> **TASK REQUIREMENTS**
Could you show all lines in the entries below that contain the string "pencil"?
"""
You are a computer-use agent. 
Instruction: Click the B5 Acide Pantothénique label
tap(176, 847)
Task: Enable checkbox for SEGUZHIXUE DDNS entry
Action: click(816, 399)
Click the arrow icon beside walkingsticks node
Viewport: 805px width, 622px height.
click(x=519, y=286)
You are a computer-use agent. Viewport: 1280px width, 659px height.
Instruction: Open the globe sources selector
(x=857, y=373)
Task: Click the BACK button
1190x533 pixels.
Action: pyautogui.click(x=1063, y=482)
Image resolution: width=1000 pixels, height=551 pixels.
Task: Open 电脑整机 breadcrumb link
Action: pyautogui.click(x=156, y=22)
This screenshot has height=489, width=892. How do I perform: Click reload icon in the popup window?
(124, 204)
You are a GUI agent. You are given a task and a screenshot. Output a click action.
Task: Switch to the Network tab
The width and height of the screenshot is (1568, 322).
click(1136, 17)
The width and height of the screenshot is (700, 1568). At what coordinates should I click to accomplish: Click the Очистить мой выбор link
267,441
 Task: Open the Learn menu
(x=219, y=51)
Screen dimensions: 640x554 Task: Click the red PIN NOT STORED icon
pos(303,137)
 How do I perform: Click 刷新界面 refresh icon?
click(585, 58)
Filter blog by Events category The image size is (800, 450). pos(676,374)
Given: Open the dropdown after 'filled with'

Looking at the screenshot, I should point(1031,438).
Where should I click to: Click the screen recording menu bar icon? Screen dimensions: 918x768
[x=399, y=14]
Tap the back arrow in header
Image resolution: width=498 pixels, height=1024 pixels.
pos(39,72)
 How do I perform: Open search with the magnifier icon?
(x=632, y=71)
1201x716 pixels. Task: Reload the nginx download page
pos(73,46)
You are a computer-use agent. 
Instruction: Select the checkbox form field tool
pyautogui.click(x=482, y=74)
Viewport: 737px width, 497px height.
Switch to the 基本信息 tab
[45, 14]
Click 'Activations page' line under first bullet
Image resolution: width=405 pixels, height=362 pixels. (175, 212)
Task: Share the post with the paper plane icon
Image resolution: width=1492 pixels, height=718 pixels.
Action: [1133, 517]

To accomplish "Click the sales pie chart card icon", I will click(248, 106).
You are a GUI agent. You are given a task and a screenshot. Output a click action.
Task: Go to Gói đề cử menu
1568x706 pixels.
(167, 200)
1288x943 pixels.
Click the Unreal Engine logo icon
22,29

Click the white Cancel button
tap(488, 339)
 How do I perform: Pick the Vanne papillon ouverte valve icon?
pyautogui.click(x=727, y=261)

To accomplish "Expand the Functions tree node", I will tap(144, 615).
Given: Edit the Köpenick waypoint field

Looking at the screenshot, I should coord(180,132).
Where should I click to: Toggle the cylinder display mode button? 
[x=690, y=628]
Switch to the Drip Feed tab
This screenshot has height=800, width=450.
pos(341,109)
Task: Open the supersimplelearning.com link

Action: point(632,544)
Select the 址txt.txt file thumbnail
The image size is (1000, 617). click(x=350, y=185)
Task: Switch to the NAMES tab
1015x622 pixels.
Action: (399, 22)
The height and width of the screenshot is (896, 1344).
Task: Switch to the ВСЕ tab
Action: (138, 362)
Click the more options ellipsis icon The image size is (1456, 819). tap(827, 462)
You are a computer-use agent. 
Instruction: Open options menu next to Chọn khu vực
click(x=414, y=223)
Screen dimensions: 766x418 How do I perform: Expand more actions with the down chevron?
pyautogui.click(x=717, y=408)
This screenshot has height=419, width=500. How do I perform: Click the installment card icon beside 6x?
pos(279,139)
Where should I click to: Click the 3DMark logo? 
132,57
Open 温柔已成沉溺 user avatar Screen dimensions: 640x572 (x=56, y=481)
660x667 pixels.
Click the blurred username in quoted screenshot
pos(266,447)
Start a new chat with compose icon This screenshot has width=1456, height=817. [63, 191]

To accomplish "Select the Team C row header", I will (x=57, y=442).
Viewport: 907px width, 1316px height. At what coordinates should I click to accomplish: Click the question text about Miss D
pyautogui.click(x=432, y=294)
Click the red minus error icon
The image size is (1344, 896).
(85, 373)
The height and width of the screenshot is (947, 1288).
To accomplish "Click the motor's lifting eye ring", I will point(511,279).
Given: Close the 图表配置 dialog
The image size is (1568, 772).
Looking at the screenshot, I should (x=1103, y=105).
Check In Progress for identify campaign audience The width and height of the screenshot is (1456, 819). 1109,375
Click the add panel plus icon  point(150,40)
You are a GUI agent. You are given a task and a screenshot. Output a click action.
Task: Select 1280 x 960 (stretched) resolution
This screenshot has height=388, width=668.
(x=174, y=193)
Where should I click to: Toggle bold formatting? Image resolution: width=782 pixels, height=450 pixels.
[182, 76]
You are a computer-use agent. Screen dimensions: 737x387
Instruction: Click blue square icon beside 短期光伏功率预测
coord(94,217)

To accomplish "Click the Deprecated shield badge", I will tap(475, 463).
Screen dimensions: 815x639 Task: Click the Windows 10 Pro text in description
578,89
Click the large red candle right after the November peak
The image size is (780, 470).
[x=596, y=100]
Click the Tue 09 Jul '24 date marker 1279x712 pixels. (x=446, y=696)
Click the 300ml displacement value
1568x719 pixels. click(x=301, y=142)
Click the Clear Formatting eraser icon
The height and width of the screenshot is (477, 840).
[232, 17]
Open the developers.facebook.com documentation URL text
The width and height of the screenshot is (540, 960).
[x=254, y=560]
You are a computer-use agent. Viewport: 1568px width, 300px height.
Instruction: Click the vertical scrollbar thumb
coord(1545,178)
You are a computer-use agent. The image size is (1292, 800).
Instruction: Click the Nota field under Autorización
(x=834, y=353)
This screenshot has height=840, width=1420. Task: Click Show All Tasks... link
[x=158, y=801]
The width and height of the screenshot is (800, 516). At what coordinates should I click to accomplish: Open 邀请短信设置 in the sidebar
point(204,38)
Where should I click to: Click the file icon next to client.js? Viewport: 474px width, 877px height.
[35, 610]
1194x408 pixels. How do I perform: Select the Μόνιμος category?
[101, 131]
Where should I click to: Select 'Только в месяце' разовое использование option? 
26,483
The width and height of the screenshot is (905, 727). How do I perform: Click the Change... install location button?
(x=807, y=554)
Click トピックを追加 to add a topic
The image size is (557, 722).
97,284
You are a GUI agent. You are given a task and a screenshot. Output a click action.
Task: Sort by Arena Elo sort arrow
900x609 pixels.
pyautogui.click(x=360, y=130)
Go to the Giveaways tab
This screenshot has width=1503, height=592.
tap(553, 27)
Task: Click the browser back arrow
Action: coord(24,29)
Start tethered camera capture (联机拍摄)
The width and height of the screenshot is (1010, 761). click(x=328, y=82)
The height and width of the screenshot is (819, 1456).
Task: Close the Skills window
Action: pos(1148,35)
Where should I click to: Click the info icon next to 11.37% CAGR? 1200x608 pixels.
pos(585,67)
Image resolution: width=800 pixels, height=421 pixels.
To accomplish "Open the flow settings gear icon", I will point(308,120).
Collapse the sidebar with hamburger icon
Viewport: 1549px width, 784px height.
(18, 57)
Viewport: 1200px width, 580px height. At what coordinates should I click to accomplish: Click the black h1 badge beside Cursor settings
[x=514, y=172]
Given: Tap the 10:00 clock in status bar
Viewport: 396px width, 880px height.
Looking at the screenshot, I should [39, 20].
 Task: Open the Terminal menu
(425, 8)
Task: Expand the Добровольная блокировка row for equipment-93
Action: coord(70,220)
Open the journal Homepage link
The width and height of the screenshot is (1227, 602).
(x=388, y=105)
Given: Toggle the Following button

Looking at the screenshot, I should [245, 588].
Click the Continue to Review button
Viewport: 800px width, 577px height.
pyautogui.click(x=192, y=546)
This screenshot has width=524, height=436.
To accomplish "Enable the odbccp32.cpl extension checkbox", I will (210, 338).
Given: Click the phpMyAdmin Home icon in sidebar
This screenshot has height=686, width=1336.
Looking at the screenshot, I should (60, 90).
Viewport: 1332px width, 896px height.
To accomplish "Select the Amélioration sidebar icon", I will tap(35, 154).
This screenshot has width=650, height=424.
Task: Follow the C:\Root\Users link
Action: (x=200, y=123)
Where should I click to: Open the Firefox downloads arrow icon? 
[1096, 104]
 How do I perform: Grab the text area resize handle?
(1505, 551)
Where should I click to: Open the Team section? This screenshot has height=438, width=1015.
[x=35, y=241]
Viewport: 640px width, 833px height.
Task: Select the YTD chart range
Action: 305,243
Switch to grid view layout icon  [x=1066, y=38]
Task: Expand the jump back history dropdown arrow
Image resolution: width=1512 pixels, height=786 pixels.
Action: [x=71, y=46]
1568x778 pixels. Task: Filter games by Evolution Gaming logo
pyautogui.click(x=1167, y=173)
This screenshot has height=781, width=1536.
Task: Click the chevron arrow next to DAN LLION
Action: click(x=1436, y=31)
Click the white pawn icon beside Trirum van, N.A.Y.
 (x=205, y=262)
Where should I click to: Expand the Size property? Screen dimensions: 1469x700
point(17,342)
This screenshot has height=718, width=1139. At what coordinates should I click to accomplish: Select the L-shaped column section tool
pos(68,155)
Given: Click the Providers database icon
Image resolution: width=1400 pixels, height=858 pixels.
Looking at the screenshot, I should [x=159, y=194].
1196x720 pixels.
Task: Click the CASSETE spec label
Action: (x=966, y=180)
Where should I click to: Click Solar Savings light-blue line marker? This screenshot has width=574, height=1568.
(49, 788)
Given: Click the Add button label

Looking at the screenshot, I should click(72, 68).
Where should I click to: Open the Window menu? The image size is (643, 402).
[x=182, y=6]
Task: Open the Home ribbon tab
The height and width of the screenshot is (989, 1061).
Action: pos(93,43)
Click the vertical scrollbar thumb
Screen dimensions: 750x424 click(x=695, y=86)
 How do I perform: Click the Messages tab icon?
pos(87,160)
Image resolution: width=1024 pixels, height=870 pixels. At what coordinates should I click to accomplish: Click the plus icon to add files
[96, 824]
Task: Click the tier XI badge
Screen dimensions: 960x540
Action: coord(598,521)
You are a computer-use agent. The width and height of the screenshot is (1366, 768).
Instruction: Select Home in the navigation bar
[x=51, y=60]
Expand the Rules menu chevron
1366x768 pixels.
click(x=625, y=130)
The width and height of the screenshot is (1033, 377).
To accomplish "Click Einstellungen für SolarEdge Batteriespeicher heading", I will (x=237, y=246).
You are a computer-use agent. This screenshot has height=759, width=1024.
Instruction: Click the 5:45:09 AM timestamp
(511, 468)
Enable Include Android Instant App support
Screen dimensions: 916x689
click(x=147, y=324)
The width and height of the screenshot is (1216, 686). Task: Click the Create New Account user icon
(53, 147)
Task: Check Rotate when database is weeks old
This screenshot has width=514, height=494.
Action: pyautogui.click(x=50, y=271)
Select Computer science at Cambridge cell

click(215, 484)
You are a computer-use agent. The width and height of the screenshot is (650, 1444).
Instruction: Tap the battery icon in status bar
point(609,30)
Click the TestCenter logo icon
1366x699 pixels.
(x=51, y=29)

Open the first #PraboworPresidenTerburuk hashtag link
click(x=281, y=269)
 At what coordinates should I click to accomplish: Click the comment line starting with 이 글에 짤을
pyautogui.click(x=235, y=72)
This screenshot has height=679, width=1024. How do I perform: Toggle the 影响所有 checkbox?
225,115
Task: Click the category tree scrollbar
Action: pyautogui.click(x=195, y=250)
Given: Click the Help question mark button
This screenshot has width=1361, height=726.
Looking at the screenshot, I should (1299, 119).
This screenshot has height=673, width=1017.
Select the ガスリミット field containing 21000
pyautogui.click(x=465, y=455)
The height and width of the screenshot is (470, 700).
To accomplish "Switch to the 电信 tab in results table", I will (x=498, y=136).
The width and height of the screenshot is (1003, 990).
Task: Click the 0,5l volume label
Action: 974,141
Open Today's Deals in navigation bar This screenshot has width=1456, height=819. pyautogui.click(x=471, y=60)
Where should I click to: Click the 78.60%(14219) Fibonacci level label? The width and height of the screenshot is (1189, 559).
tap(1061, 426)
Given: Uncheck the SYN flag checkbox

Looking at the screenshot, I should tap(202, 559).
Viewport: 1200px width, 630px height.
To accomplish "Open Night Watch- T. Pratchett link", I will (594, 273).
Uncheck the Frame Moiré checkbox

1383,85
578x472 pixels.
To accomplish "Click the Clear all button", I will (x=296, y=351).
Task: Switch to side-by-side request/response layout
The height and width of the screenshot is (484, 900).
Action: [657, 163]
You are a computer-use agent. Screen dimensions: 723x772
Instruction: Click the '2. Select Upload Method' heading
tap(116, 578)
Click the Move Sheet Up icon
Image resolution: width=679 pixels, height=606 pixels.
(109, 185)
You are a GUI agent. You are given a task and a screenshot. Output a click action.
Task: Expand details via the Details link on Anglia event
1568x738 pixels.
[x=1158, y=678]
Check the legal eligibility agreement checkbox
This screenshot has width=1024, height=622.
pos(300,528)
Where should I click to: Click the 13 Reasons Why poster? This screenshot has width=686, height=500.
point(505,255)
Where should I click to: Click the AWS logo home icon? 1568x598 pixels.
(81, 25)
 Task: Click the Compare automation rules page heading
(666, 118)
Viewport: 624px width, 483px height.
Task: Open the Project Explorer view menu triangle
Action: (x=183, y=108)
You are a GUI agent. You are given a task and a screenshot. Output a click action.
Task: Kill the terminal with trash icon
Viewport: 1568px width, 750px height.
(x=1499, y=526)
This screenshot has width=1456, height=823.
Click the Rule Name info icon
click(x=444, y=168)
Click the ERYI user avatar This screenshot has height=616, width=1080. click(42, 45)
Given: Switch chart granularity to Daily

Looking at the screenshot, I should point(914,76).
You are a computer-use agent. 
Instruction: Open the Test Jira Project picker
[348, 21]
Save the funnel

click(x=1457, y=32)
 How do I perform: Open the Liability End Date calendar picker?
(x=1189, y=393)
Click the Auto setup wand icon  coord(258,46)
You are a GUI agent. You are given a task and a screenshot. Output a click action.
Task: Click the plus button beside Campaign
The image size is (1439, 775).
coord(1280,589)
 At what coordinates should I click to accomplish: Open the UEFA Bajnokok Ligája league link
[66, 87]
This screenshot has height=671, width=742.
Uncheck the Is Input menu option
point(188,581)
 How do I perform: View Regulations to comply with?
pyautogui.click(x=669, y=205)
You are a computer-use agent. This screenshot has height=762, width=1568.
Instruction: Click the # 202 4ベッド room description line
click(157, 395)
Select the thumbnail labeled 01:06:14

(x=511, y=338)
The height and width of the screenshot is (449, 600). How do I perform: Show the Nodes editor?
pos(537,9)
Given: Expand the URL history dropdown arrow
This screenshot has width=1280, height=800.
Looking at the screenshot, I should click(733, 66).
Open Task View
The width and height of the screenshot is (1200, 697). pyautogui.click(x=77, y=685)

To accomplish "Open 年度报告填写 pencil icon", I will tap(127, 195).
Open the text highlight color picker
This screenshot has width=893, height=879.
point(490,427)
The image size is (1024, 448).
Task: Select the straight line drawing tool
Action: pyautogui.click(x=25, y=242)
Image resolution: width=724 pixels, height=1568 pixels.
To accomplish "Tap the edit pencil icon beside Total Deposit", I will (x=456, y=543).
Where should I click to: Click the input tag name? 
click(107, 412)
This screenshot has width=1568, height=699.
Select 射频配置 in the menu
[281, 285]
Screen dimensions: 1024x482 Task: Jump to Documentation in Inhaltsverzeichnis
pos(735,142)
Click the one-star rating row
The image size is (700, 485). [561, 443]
"""
> **TASK ANSWER**
To accomplish "Open 年度报告填写 pencil icon", I will tap(127, 195).
To accomplish "Tap the edit pencil icon beside Total Deposit", I will (x=456, y=543).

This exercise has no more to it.